++++ RECORDS TO USE ++++
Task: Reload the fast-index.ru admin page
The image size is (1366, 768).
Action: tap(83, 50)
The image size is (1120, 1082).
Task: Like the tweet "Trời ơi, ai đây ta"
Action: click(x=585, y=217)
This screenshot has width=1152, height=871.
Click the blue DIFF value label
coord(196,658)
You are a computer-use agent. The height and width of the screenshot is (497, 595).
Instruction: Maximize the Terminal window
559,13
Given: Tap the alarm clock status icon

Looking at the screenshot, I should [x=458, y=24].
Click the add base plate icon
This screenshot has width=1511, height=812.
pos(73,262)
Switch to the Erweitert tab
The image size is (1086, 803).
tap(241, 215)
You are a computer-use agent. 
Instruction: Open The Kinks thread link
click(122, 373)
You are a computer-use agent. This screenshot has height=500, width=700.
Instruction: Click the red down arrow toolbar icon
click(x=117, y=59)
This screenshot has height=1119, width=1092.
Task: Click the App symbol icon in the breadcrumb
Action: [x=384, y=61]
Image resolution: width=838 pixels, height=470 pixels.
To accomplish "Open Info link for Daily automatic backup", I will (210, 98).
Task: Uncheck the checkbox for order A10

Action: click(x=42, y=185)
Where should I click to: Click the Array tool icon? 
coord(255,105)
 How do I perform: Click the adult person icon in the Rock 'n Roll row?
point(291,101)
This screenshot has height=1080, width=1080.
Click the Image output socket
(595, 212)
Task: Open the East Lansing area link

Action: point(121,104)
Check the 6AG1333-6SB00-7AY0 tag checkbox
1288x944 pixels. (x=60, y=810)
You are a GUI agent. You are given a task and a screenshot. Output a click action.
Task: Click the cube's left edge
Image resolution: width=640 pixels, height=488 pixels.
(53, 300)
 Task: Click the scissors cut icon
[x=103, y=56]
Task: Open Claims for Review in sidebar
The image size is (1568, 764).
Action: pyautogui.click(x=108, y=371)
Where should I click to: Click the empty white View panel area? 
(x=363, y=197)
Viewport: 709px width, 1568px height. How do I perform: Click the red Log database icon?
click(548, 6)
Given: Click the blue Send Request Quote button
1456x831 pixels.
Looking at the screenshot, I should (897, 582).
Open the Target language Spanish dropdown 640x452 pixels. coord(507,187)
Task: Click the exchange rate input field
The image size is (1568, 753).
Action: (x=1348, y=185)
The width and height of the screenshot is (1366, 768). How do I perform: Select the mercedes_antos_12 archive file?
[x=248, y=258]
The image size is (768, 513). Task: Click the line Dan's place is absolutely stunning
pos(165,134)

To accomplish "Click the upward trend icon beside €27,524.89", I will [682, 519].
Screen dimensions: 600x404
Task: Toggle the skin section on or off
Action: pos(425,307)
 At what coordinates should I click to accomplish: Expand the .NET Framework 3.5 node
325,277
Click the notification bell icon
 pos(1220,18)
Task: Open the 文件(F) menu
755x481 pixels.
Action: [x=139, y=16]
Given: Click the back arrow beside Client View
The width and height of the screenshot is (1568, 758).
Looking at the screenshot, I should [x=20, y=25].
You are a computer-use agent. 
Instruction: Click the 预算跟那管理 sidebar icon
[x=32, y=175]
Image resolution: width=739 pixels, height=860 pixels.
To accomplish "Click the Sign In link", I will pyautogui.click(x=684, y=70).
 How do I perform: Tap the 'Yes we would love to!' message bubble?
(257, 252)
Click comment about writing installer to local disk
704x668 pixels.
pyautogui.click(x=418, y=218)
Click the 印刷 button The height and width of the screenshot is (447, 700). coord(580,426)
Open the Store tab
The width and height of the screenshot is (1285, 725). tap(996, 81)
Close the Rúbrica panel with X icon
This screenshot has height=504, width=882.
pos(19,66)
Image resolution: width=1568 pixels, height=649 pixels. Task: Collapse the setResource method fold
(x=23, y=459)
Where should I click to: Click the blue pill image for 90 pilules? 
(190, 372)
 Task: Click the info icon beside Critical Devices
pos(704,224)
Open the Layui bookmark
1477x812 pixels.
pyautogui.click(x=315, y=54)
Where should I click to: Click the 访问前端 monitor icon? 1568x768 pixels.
++++
Each entry in the data should be restated exactly as it was written.

■ **OUTPUT OF THE EXERCISE**
Task: Reload the fast-index.ru admin page
The image size is (1366, 768).
Action: tap(83, 50)
The image size is (1120, 1082).
Task: Like the tweet "Trời ơi, ai đây ta"
Action: click(x=585, y=217)
This screenshot has width=1152, height=871.
Click the blue DIFF value label
coord(196,658)
You are a computer-use agent. The height and width of the screenshot is (497, 595).
Instruction: Maximize the Terminal window
559,13
Given: Tap the alarm clock status icon

Looking at the screenshot, I should [x=458, y=24].
Click the add base plate icon
This screenshot has width=1511, height=812.
pos(73,262)
Switch to the Erweitert tab
The image size is (1086, 803).
tap(241, 215)
You are a computer-use agent. 
Instruction: Open The Kinks thread link
click(122, 373)
You are a computer-use agent. This screenshot has height=500, width=700.
Instruction: Click the red down arrow toolbar icon
click(x=117, y=59)
This screenshot has height=1119, width=1092.
Task: Click the App symbol icon in the breadcrumb
Action: [x=384, y=61]
Image resolution: width=838 pixels, height=470 pixels.
To accomplish "Open Info link for Daily automatic backup", I will (210, 98).
Task: Uncheck the checkbox for order A10

Action: click(x=42, y=185)
Where should I click to: Click the Array tool icon? 
coord(255,105)
 How do I perform: Click the adult person icon in the Rock 'n Roll row?
point(291,101)
This screenshot has height=1080, width=1080.
Click the Image output socket
(595, 212)
Task: Open the East Lansing area link

Action: point(121,104)
Check the 6AG1333-6SB00-7AY0 tag checkbox
1288x944 pixels. (x=60, y=810)
You are a GUI agent. You are given a task and a screenshot. Output a click action.
Task: Click the cube's left edge
Image resolution: width=640 pixels, height=488 pixels.
(53, 300)
 Task: Click the scissors cut icon
[x=103, y=56]
Task: Open Claims for Review in sidebar
The image size is (1568, 764).
Action: pyautogui.click(x=108, y=371)
Where should I click to: Click the empty white View panel area? 
(x=363, y=197)
Viewport: 709px width, 1568px height. How do I perform: Click the red Log database icon?
click(548, 6)
Given: Click the blue Send Request Quote button
1456x831 pixels.
Looking at the screenshot, I should (897, 582).
Open the Target language Spanish dropdown 640x452 pixels. coord(507,187)
Task: Click the exchange rate input field
The image size is (1568, 753).
Action: (x=1348, y=185)
The width and height of the screenshot is (1366, 768). How do I perform: Select the mercedes_antos_12 archive file?
[x=248, y=258]
The image size is (768, 513). Task: Click the line Dan's place is absolutely stunning
pos(165,134)

To accomplish "Click the upward trend icon beside €27,524.89", I will [682, 519].
Screen dimensions: 600x404
Task: Toggle the skin section on or off
Action: pos(425,307)
 At what coordinates should I click to accomplish: Expand the .NET Framework 3.5 node
325,277
Click the notification bell icon
 pos(1220,18)
Task: Open the 文件(F) menu
755x481 pixels.
Action: [x=139, y=16]
Given: Click the back arrow beside Client View
The width and height of the screenshot is (1568, 758).
Looking at the screenshot, I should [x=20, y=25].
You are a computer-use agent. 
Instruction: Click the 预算跟那管理 sidebar icon
[x=32, y=175]
Image resolution: width=739 pixels, height=860 pixels.
To accomplish "Click the Sign In link", I will pyautogui.click(x=684, y=70).
 How do I perform: Tap the 'Yes we would love to!' message bubble?
(257, 252)
Click comment about writing installer to local disk
704x668 pixels.
pyautogui.click(x=418, y=218)
Click the 印刷 button The height and width of the screenshot is (447, 700). coord(580,426)
Open the Store tab
The width and height of the screenshot is (1285, 725). tap(996, 81)
Close the Rúbrica panel with X icon
This screenshot has height=504, width=882.
pos(19,66)
Image resolution: width=1568 pixels, height=649 pixels. Task: Collapse the setResource method fold
(x=23, y=459)
Where should I click to: Click the blue pill image for 90 pilules? 
(190, 372)
 Task: Click the info icon beside Critical Devices
pos(704,224)
Open the Layui bookmark
1477x812 pixels.
pyautogui.click(x=315, y=54)
Where should I click to: Click the 访问前端 monitor icon? 1568x768 pixels.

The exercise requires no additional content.